▶ **Stated task**:
Copy out the material below word for word, with every line kept in its original order and form.
*** Data provided
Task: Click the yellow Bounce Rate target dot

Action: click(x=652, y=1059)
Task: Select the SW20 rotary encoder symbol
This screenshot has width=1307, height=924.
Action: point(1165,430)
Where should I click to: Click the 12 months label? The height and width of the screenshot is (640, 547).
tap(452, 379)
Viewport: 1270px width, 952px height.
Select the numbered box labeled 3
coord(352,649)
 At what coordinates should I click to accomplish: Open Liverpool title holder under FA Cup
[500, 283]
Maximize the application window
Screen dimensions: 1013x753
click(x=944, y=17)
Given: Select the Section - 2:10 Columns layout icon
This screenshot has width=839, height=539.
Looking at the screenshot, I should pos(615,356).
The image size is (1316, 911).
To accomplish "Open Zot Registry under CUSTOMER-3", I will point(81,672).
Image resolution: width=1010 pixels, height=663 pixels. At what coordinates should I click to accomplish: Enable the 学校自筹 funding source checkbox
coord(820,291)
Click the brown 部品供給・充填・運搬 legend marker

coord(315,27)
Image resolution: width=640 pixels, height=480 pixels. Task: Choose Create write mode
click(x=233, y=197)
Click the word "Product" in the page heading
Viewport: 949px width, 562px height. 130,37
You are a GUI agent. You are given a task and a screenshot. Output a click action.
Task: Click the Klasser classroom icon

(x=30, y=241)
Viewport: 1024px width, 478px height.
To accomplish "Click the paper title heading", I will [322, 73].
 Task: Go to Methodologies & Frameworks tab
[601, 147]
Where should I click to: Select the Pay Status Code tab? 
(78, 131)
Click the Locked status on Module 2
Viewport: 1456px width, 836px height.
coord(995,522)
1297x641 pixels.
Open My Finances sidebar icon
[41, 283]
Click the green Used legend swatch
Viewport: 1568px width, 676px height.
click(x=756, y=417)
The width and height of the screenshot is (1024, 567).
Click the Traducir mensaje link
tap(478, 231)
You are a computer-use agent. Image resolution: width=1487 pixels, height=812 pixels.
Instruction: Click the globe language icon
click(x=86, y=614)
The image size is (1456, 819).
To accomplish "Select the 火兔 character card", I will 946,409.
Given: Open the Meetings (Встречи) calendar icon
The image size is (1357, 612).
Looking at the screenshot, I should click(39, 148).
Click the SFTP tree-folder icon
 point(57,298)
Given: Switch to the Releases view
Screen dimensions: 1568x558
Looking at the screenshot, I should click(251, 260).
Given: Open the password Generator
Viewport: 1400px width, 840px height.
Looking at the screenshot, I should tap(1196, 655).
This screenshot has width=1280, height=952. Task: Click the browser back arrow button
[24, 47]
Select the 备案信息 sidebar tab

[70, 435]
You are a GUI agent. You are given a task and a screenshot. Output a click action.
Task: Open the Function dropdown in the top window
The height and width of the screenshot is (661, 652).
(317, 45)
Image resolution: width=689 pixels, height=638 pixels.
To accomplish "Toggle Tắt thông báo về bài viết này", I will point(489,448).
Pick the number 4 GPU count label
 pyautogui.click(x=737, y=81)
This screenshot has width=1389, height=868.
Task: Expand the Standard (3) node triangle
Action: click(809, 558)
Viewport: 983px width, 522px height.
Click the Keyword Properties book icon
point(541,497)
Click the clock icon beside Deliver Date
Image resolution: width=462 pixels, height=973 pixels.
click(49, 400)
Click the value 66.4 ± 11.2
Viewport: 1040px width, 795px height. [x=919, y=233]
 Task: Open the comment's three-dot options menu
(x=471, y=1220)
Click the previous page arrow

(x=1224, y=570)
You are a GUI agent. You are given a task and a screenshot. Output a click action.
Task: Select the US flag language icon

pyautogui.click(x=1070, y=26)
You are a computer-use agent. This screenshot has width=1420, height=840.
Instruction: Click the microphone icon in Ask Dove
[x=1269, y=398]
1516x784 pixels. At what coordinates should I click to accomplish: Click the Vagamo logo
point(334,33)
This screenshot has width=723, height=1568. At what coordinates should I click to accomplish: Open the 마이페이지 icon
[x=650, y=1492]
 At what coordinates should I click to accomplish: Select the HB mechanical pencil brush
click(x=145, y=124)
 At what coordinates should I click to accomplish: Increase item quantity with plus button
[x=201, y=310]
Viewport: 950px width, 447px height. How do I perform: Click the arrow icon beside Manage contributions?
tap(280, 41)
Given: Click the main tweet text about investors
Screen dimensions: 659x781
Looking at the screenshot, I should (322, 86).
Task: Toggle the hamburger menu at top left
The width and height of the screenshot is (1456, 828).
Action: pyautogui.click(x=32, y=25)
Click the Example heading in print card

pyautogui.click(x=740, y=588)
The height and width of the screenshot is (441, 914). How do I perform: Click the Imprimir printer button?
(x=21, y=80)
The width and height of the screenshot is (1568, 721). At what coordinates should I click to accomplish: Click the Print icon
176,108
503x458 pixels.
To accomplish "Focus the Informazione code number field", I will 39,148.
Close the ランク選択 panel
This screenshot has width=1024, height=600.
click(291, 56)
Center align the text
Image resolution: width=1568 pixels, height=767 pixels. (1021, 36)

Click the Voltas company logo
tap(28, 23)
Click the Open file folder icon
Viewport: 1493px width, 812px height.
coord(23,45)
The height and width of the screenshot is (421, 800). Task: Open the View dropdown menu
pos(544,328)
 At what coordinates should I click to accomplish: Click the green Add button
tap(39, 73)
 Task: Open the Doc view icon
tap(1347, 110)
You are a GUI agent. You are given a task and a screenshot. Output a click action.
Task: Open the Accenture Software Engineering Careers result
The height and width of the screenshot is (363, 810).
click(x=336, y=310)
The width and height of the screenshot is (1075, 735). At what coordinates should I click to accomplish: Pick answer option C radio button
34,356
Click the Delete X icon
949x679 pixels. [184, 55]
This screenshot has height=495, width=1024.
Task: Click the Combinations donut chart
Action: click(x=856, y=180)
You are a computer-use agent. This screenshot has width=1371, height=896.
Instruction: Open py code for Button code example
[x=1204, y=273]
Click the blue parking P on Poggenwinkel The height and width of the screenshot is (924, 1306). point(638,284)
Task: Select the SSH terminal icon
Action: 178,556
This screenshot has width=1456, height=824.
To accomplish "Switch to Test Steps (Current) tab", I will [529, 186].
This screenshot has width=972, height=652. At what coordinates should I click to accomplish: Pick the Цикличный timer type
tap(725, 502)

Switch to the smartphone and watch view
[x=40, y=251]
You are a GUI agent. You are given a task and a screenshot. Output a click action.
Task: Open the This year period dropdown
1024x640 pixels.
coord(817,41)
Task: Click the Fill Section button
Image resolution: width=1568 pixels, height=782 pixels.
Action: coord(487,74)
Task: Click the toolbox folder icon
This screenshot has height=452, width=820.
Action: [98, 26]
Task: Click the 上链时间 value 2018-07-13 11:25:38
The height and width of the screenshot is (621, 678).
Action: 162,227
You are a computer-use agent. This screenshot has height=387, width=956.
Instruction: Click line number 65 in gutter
******
▶ **Reply to the exercise**:
Task: Click the yellow Bounce Rate target dot

Action: click(x=652, y=1059)
Task: Select the SW20 rotary encoder symbol
This screenshot has width=1307, height=924.
Action: point(1165,430)
Where should I click to: Click the 12 months label? The height and width of the screenshot is (640, 547).
tap(452, 379)
Viewport: 1270px width, 952px height.
Select the numbered box labeled 3
coord(352,649)
 At what coordinates should I click to accomplish: Open Liverpool title holder under FA Cup
[500, 283]
Maximize the application window
Screen dimensions: 1013x753
click(x=944, y=17)
Given: Select the Section - 2:10 Columns layout icon
This screenshot has width=839, height=539.
Looking at the screenshot, I should pos(615,356).
The image size is (1316, 911).
To accomplish "Open Zot Registry under CUSTOMER-3", I will point(81,672).
Image resolution: width=1010 pixels, height=663 pixels. At what coordinates should I click to accomplish: Enable the 学校自筹 funding source checkbox
coord(820,291)
Click the brown 部品供給・充填・運搬 legend marker

coord(315,27)
Image resolution: width=640 pixels, height=480 pixels. Task: Choose Create write mode
click(x=233, y=197)
Click the word "Product" in the page heading
Viewport: 949px width, 562px height. 130,37
You are a GUI agent. You are given a task and a screenshot. Output a click action.
Task: Click the Klasser classroom icon

(x=30, y=241)
Viewport: 1024px width, 478px height.
To accomplish "Click the paper title heading", I will [322, 73].
 Task: Go to Methodologies & Frameworks tab
[601, 147]
Where should I click to: Select the Pay Status Code tab? 
(78, 131)
Click the Locked status on Module 2
Viewport: 1456px width, 836px height.
coord(995,522)
1297x641 pixels.
Open My Finances sidebar icon
[41, 283]
Click the green Used legend swatch
Viewport: 1568px width, 676px height.
click(x=756, y=417)
The width and height of the screenshot is (1024, 567).
Click the Traducir mensaje link
tap(478, 231)
You are a computer-use agent. Image resolution: width=1487 pixels, height=812 pixels.
Instruction: Click the globe language icon
click(x=86, y=614)
The image size is (1456, 819).
To accomplish "Select the 火兔 character card", I will 946,409.
Given: Open the Meetings (Встречи) calendar icon
The image size is (1357, 612).
Looking at the screenshot, I should click(39, 148).
Click the SFTP tree-folder icon
 point(57,298)
Given: Switch to the Releases view
Screen dimensions: 1568x558
Looking at the screenshot, I should click(251, 260).
Given: Open the password Generator
Viewport: 1400px width, 840px height.
Looking at the screenshot, I should tap(1196, 655).
This screenshot has width=1280, height=952. Task: Click the browser back arrow button
[24, 47]
Select the 备案信息 sidebar tab

[70, 435]
You are a GUI agent. You are given a task and a screenshot. Output a click action.
Task: Open the Function dropdown in the top window
The height and width of the screenshot is (661, 652).
(317, 45)
Image resolution: width=689 pixels, height=638 pixels.
To accomplish "Toggle Tắt thông báo về bài viết này", I will point(489,448).
Pick the number 4 GPU count label
 pyautogui.click(x=737, y=81)
This screenshot has width=1389, height=868.
Task: Expand the Standard (3) node triangle
Action: click(809, 558)
Viewport: 983px width, 522px height.
Click the Keyword Properties book icon
point(541,497)
Click the clock icon beside Deliver Date
Image resolution: width=462 pixels, height=973 pixels.
click(49, 400)
Click the value 66.4 ± 11.2
Viewport: 1040px width, 795px height. [x=919, y=233]
 Task: Open the comment's three-dot options menu
(x=471, y=1220)
Click the previous page arrow

(x=1224, y=570)
You are a GUI agent. You are given a task and a screenshot. Output a click action.
Task: Select the US flag language icon

pyautogui.click(x=1070, y=26)
You are a computer-use agent. This screenshot has width=1420, height=840.
Instruction: Click the microphone icon in Ask Dove
[x=1269, y=398]
1516x784 pixels. At what coordinates should I click to accomplish: Click the Vagamo logo
point(334,33)
This screenshot has width=723, height=1568. At what coordinates should I click to accomplish: Open the 마이페이지 icon
[x=650, y=1492]
 At what coordinates should I click to accomplish: Select the HB mechanical pencil brush
click(x=145, y=124)
 At what coordinates should I click to accomplish: Increase item quantity with plus button
[x=201, y=310]
Viewport: 950px width, 447px height. How do I perform: Click the arrow icon beside Manage contributions?
tap(280, 41)
Given: Click the main tweet text about investors
Screen dimensions: 659x781
Looking at the screenshot, I should (322, 86).
Task: Toggle the hamburger menu at top left
The width and height of the screenshot is (1456, 828).
Action: pyautogui.click(x=32, y=25)
Click the Example heading in print card

pyautogui.click(x=740, y=588)
The height and width of the screenshot is (441, 914). How do I perform: Click the Imprimir printer button?
(x=21, y=80)
The width and height of the screenshot is (1568, 721). At what coordinates should I click to accomplish: Click the Print icon
176,108
503x458 pixels.
To accomplish "Focus the Informazione code number field", I will 39,148.
Close the ランク選択 panel
This screenshot has width=1024, height=600.
click(291, 56)
Center align the text
Image resolution: width=1568 pixels, height=767 pixels. (1021, 36)

Click the Voltas company logo
tap(28, 23)
Click the Open file folder icon
Viewport: 1493px width, 812px height.
coord(23,45)
The height and width of the screenshot is (421, 800). Task: Open the View dropdown menu
pos(544,328)
 At what coordinates should I click to accomplish: Click the green Add button
tap(39, 73)
 Task: Open the Doc view icon
tap(1347, 110)
You are a GUI agent. You are given a task and a screenshot. Output a click action.
Task: Open the Accenture Software Engineering Careers result
The height and width of the screenshot is (363, 810).
click(x=336, y=310)
The width and height of the screenshot is (1075, 735). At what coordinates should I click to accomplish: Pick answer option C radio button
34,356
Click the Delete X icon
949x679 pixels. [184, 55]
This screenshot has height=495, width=1024.
Task: Click the Combinations donut chart
Action: click(x=856, y=180)
You are a computer-use agent. This screenshot has width=1371, height=896.
Instruction: Open py code for Button code example
[x=1204, y=273]
Click the blue parking P on Poggenwinkel The height and width of the screenshot is (924, 1306). point(638,284)
Task: Select the SSH terminal icon
Action: 178,556
This screenshot has width=1456, height=824.
To accomplish "Switch to Test Steps (Current) tab", I will [529, 186].
This screenshot has width=972, height=652. At what coordinates should I click to accomplish: Pick the Цикличный timer type
tap(725, 502)

Switch to the smartphone and watch view
[x=40, y=251]
You are a GUI agent. You are given a task and a screenshot. Output a click action.
Task: Open the This year period dropdown
1024x640 pixels.
coord(817,41)
Task: Click the Fill Section button
Image resolution: width=1568 pixels, height=782 pixels.
Action: coord(487,74)
Task: Click the toolbox folder icon
This screenshot has height=452, width=820.
Action: [98, 26]
Task: Click the 上链时间 value 2018-07-13 11:25:38
The height and width of the screenshot is (621, 678).
Action: 162,227
You are a computer-use agent. This screenshot has height=387, width=956.
Instruction: Click line number 65 in gutter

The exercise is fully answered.